**Record set**
>>>>>
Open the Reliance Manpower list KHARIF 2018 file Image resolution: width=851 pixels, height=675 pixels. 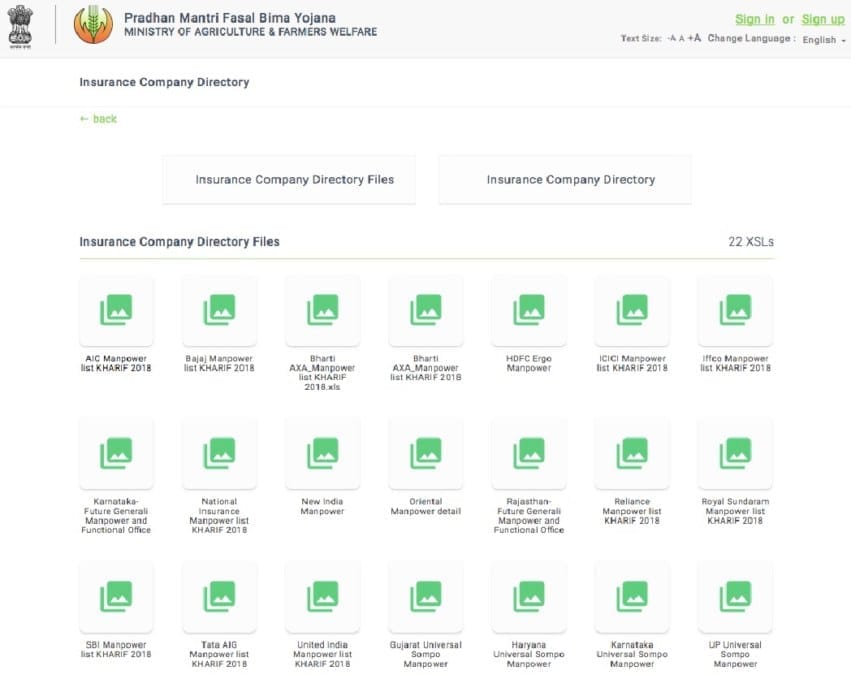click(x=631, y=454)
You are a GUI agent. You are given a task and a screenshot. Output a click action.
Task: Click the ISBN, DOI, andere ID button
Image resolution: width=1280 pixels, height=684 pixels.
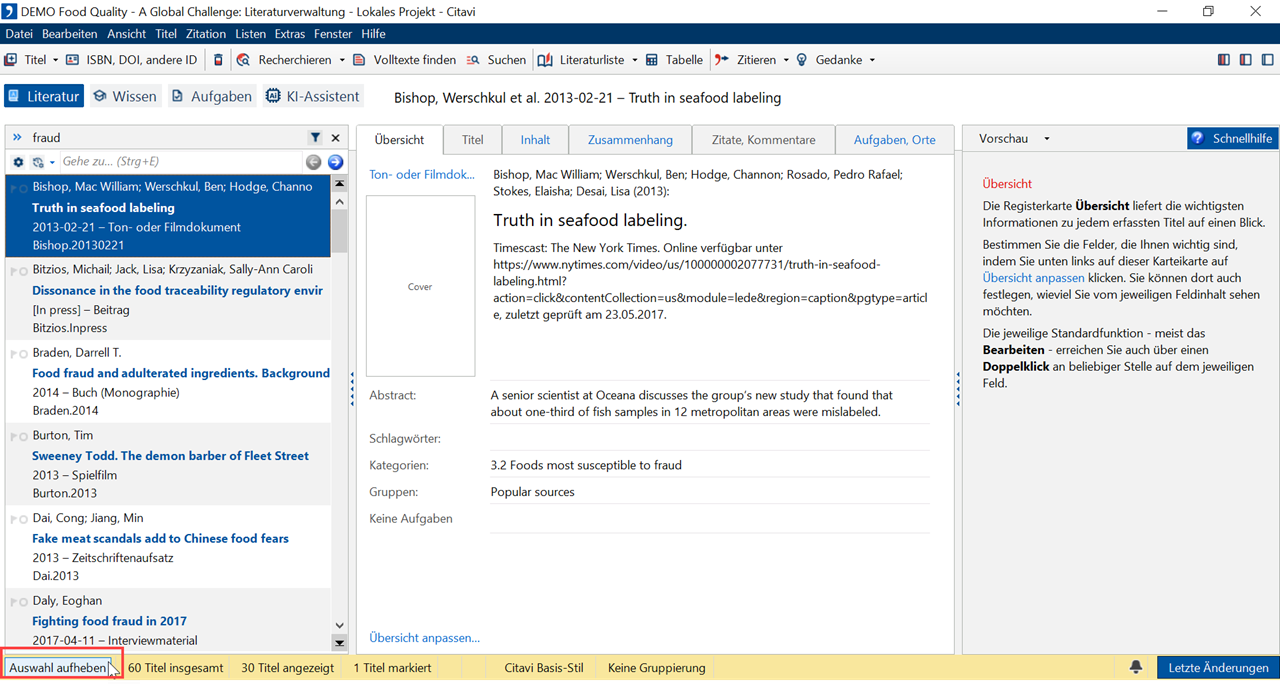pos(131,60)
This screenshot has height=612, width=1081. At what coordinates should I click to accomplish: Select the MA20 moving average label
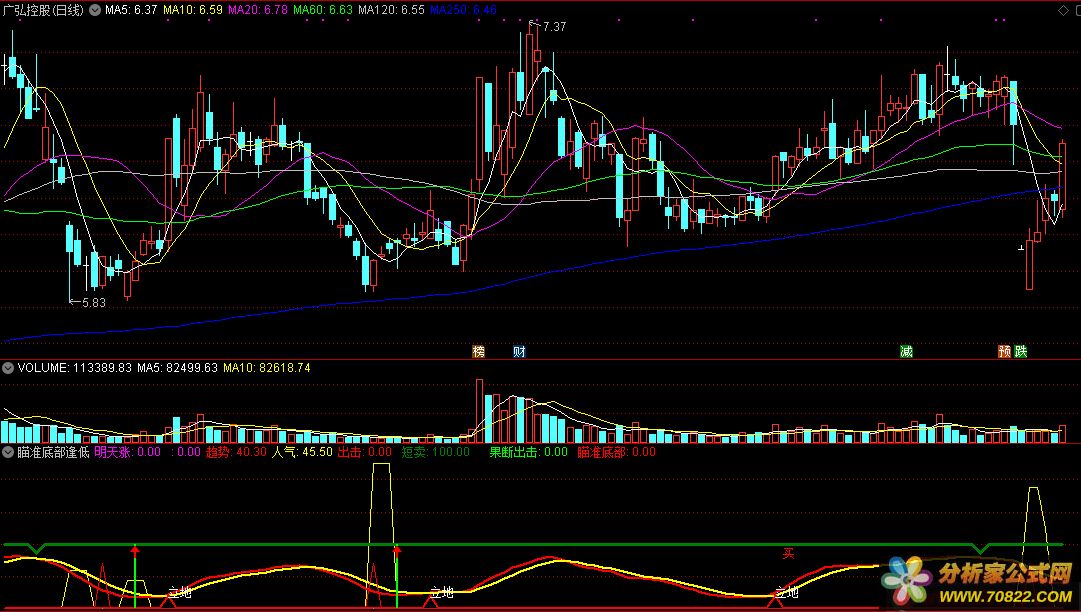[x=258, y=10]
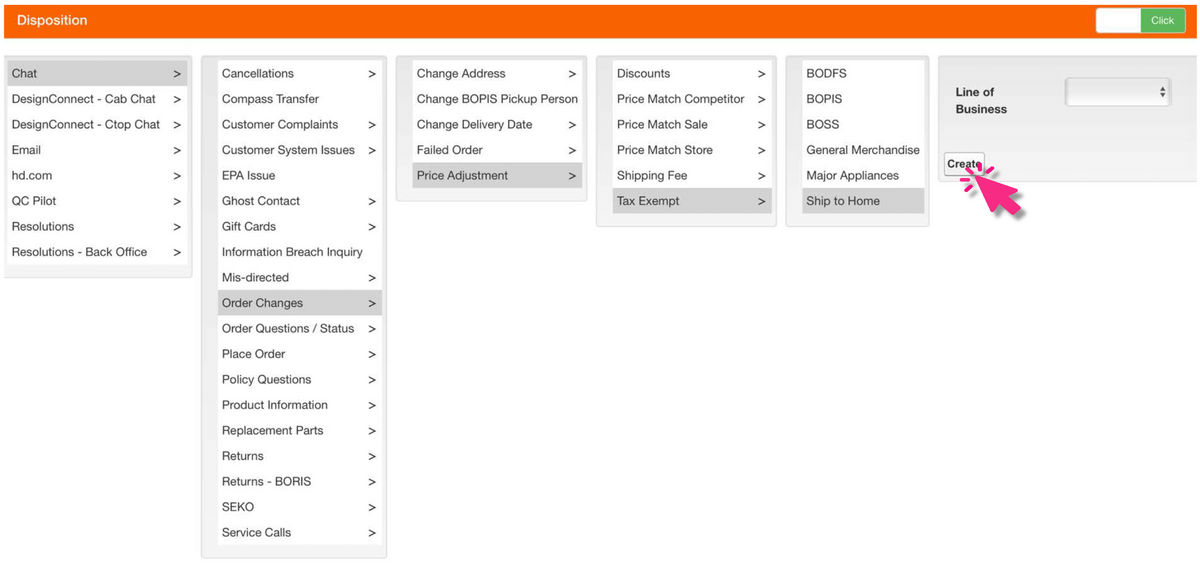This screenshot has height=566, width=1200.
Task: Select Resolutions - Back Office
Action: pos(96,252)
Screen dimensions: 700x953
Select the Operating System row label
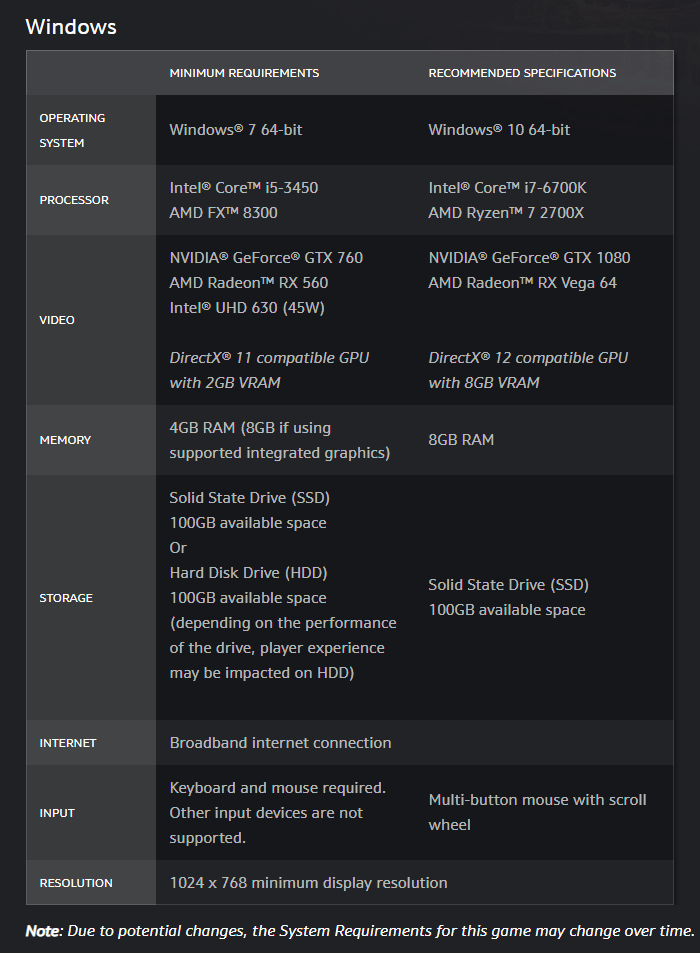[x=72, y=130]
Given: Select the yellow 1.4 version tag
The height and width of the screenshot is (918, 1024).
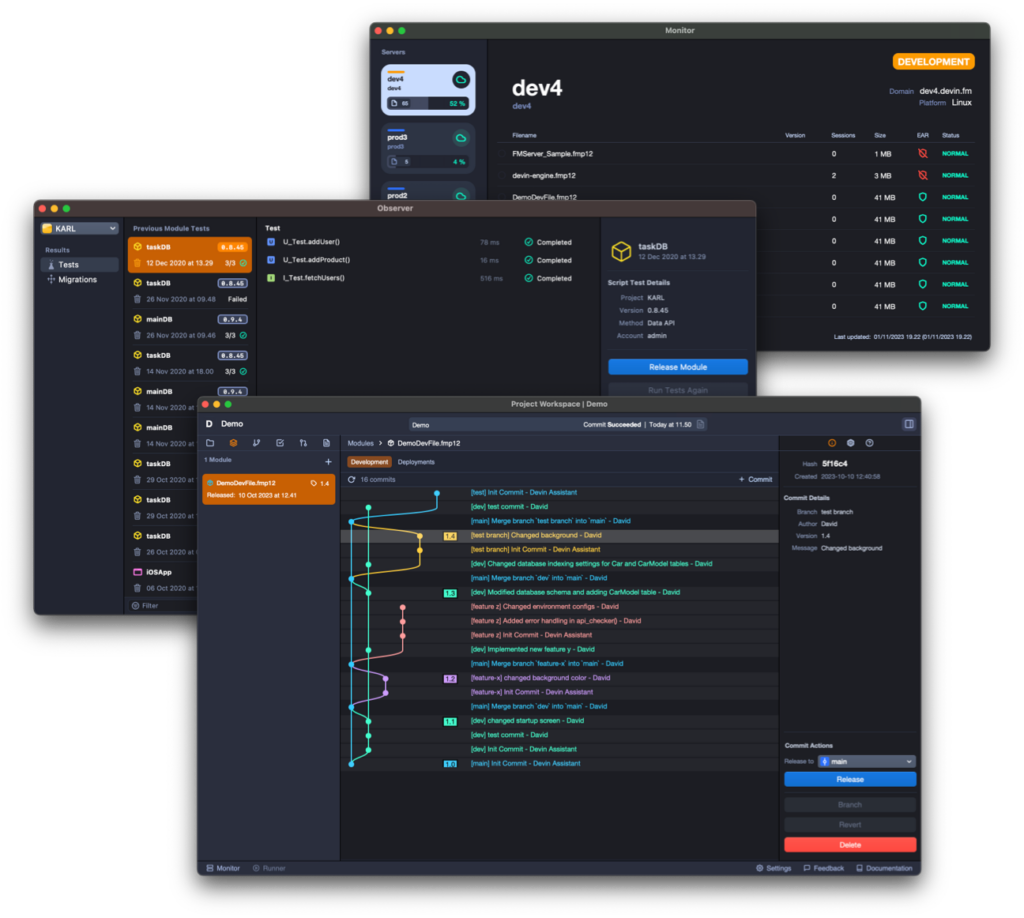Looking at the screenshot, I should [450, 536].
<<<<<
>>>>>
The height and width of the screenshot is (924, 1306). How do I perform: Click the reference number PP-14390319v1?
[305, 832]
<<<<<
>>>>>
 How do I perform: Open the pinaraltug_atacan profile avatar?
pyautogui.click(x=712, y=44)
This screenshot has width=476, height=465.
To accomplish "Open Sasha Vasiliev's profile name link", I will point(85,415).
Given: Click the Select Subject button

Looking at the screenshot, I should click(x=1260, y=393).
<<<<<
**Job**
Copy the lines between the one containing "You are a GUI" and the one containing "pos(131,60)", inclusive, leaving out the pictures.

**Solution to this exercise**
You are a GUI agent. You are given a task and a screenshot. Output a click action.
Task: Click the ISBN, DOI, andere ID button
Image resolution: width=1280 pixels, height=684 pixels.
pos(131,60)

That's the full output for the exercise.